Cette nuit-là, une aide-soignante est passée derrière moi pendant que je comptais ce qu’il restait.
Elle a jeté un œil à l’armoire, puis à ma tête.
« Il n’y a presque plus rien, hein ? »
J’ai hoché la tête.
« On fera avec », j’ai dit.
C’était une phrase de service.
Le genre de phrase qu’on prononce quand on n’a pas mieux.
Mais au fond, je savais déjà qu’“avec” n’allait pas suffire très longtemps.
Un peu avant cinq heures, on a laissé sortir un homme d’une cinquantaine d’années qu’on avait gardé quelques heures pour surveillance.
Hypothermie légère.
Malaise.
Rien qui justifiait de le garder plus longtemps.
Sur le papier, il pouvait repartir.
Dans la vraie vie, ses chaussures étaient si mouillées qu’on pouvait presque les tordre.
Je lui ai demandé sa pointure.
« Quarante-trois », il a répondu, avec cette gêne immédiate que prennent les gens quand ils sentent qu’ils demandent déjà trop.
J’ai regardé l’armoire.
Il restait justement une paire de quarante-trois.
Pas belle.
Des baskets noires un peu usées, mais propres.
Je les ai posées devant lui.
Il les a regardées comme on regarde quelque chose qu’on n’ose pas croire pour soi.

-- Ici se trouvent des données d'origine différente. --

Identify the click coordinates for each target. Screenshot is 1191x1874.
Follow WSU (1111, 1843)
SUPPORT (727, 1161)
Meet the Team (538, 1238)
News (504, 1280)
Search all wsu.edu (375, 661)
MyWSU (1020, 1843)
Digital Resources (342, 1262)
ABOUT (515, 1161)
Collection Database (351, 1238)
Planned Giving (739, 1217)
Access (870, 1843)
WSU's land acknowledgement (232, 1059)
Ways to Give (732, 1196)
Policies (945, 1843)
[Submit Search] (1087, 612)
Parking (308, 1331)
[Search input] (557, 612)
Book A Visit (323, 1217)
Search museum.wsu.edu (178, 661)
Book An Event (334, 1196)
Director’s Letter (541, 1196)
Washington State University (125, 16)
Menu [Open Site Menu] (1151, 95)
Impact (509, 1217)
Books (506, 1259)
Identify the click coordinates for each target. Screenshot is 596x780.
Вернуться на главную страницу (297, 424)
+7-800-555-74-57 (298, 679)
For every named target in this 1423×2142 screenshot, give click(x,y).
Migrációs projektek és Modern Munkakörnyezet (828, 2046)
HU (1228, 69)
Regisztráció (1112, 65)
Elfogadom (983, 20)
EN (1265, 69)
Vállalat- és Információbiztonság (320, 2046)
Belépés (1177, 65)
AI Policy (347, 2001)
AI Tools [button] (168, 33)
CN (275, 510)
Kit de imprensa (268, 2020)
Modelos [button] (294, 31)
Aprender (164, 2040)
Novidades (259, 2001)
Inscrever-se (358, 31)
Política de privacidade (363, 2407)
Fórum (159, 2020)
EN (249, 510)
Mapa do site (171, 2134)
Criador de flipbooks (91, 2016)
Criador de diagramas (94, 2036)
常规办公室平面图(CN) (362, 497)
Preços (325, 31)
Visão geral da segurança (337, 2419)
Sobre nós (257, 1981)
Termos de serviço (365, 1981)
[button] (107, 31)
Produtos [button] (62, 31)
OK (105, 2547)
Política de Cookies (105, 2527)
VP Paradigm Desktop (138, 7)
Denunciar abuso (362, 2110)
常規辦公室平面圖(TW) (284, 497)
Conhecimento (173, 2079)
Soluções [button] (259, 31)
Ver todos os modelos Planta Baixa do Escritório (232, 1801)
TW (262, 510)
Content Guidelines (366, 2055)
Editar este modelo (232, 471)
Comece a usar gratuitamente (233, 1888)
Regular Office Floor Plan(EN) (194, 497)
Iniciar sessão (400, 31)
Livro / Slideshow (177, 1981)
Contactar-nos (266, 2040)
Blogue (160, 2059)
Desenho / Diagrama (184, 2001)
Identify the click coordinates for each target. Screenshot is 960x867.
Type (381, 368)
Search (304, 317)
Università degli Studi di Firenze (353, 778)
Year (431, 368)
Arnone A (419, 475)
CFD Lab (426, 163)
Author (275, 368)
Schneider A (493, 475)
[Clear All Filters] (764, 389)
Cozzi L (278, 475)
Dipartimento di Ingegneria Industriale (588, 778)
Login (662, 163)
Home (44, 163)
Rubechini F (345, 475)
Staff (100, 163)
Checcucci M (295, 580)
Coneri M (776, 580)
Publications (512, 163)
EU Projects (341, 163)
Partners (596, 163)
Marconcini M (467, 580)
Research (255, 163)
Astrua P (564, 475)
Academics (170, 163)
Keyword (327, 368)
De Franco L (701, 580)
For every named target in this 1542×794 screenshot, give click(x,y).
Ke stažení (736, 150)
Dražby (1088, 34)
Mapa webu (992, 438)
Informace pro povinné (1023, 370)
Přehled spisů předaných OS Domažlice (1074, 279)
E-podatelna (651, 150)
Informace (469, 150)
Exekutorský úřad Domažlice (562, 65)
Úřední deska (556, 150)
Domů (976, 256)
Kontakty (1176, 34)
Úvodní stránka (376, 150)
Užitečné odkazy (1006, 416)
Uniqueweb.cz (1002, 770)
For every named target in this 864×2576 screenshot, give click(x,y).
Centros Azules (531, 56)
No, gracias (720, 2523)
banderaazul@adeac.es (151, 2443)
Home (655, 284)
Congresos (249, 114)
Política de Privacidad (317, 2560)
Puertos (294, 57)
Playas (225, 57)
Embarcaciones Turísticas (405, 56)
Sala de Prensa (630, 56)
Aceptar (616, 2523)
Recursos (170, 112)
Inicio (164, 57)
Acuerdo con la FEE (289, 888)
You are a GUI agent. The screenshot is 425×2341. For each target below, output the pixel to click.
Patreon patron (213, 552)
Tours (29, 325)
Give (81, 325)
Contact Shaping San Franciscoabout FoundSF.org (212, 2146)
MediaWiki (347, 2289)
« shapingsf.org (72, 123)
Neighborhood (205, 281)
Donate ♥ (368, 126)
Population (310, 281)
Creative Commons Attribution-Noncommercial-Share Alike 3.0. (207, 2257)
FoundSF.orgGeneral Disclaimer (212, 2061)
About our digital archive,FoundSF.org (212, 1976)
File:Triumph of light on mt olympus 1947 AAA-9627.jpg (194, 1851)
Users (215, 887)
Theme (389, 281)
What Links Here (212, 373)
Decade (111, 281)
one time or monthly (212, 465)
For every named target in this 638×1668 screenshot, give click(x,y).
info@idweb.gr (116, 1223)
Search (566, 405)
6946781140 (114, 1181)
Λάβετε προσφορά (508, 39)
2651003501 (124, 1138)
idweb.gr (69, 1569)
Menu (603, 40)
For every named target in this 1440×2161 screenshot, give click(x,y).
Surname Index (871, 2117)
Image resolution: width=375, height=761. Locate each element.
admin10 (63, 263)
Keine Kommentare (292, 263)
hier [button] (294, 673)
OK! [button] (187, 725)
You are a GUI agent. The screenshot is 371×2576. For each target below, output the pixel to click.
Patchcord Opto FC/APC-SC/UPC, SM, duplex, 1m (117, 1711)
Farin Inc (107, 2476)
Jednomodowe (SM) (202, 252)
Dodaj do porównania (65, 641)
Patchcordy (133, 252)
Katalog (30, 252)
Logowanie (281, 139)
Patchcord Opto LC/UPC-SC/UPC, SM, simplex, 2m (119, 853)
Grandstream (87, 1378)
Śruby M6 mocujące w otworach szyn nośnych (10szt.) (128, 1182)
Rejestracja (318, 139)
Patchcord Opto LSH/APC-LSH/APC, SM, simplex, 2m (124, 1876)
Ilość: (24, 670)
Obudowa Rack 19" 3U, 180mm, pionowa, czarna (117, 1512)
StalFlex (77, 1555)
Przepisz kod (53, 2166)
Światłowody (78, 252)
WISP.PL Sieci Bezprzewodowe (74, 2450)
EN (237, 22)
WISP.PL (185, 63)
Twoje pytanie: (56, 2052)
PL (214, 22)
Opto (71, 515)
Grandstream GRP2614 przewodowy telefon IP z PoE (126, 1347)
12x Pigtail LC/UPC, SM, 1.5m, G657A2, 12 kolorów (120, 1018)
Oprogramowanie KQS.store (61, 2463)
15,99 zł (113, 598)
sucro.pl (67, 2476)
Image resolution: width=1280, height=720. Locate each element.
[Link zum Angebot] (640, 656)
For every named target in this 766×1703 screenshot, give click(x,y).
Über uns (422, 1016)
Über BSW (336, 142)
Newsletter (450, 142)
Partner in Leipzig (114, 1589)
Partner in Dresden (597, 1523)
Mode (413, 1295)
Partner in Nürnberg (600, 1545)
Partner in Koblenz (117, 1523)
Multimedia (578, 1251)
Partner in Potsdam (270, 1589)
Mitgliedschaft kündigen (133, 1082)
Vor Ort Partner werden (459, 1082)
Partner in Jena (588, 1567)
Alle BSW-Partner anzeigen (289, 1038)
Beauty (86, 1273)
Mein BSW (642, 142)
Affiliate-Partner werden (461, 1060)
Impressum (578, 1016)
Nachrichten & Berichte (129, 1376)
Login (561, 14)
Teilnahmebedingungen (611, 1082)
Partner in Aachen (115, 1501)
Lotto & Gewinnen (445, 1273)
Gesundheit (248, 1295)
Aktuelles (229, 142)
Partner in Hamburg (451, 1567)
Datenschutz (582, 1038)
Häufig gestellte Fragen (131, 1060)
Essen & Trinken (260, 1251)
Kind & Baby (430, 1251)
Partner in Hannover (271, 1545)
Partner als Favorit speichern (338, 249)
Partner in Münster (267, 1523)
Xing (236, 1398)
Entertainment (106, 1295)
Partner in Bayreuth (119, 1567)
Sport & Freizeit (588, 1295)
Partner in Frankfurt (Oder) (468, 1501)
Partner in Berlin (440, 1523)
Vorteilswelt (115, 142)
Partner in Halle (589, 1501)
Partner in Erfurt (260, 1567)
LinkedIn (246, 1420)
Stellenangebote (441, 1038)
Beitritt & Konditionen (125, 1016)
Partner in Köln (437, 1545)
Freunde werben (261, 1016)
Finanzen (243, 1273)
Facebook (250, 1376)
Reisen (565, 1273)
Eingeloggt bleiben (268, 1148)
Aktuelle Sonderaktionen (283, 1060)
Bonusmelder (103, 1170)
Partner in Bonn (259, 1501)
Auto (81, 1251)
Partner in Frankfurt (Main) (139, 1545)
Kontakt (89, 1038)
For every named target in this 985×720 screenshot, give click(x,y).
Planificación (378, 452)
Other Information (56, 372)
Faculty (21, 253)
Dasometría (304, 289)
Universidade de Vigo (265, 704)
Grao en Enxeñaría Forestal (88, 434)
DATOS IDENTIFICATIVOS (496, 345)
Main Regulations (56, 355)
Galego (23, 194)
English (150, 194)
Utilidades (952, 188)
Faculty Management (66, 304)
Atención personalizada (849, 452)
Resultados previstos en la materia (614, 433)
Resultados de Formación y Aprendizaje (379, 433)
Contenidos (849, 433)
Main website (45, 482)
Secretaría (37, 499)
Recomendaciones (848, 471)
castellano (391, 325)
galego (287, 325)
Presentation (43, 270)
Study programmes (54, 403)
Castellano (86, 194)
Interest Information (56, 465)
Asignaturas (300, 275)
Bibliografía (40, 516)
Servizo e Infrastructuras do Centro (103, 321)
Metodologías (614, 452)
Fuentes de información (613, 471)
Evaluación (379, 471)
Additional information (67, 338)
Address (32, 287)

« C’est bon ? » je lui ai demandé.
Il a avalé sa salive.
« Oui. C’est juste que… ça fait longtemps que personne ne m’a demandé ma pointure comme si c’était normal. »
Je n’ai rien trouvé à répondre.
Alors je lui ai juste tendu les chaussures.
Parfois, la bonne phrase, c’est celle qu’on ne remplace pas par un discours.
Une heure plus tard, on a reçu une femme avec sa fille.
La mère avait glissé sur une plaque de verglas en sortant d’un immeuble.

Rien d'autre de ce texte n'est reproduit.